Items 2 and 3 basically just split up current cli/tally.php, thus making it more accessible for third-party users.

What do you think?

Update after yesterday's meeting with @jrbs:
We will implement it as @Osnard described it.

Confirming here @Lhuyghe's comment, I think the steps sound very reasonable.

Thanks! I'd be delighted to help test this when you have working code.

One output format to consider would be something that is accepted by RCVis: https://www.rcvis.com/upload.html
Then we get a very nice set of ways to visualize the results.

Offhand the JSON options look easier to parse, and perhaps RCTab format is easier for humans to decipher.

One output format to consider would be something that is accepted by RCVis

~Can you please provide more information? Is there a description of what formats are accepted by RCVis?

  • RCTab format (JSON)
  • Opavote's Online Elections (JSON)
  • ElectionBuddy Preferential Voting (CSV)
  • Dominion's "RCV Short Report" (XLSX)

We should probably use "Opavote's Online Elections (JSON)"

I would propose not to create the independent cli/tallyBLT.php for now in a first step, rather enhance existing cli/tally.php in such way

  • that there is additionally the option to use .blt as input (besides a election name or the dump from cli/dump.php)
  • and additionally the option to get the result as "Opavote's Online Elections (JSON)"

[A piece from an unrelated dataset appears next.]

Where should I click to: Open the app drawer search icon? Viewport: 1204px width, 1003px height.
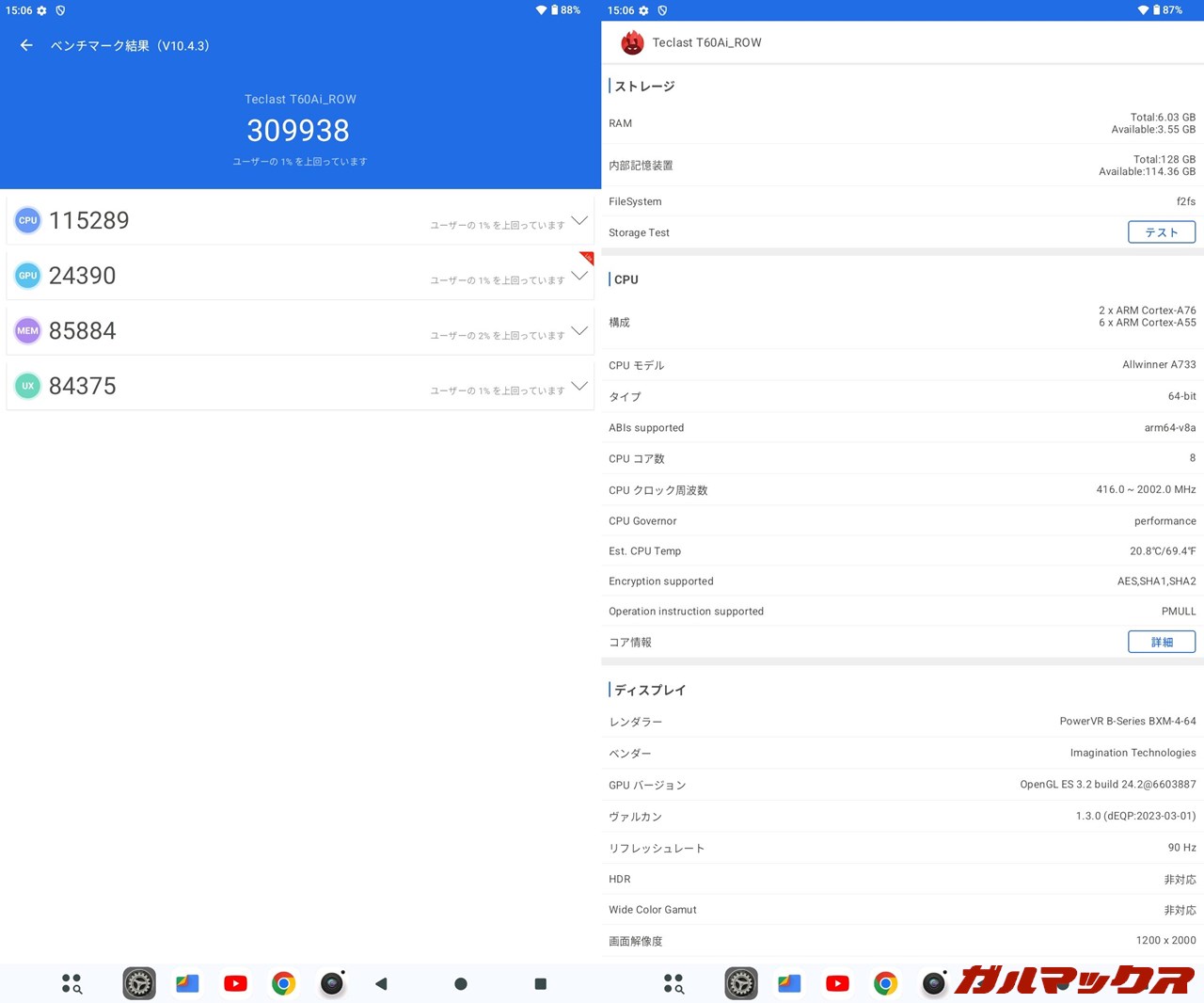[x=71, y=983]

Note: The other output options right now are

  • HTML, which does throw an error on my machine, but i did not yet look into it (PHP Fatal error: OOUI\Exception: OOUI\Theme::singleton was called with no singleton theme set. in /app/wikimedia/vendor/oojs/oojs-ui/php/Theme.php:31)
  • and default: Text, which is actually HTML

The reason for this is, if we create the standalone script without any dependencies, we would need to recreate the STVTallier algorithm. We could not reuse the existing one.
Because we probably do not want two implementations living side by side, we would need to delete the mediawiki-dependent implementation MediaWiki\Extension\SecurePoll\Talliers\STVTallier and only using the one in the cli/tallyBLT.php script.
This is a seperate task from the import .blt, output JSON task.

Another question for the standalone script:
Is every .blt file a STVElection? If not, we would need to implement all other tallier algorithms as well.

Is every .blt file a STVElection? If not, we would need to implement all other tallier algorithms as well.

BLT is often used for IRV elections also. IRV is generally the same as STV with a single winner, as I understand it, so that should come without any extra work. There may be some corner cases, and certainly a plethora of options, but I wouldn't worry about trying to support options we don't use internally. And I don't think we'd need to implement other methods, even though you could certainly use BLT to document cast vote records from any ranked-choice election, and tally it via any of the Condorcet methods, borda count, round-robin, etc.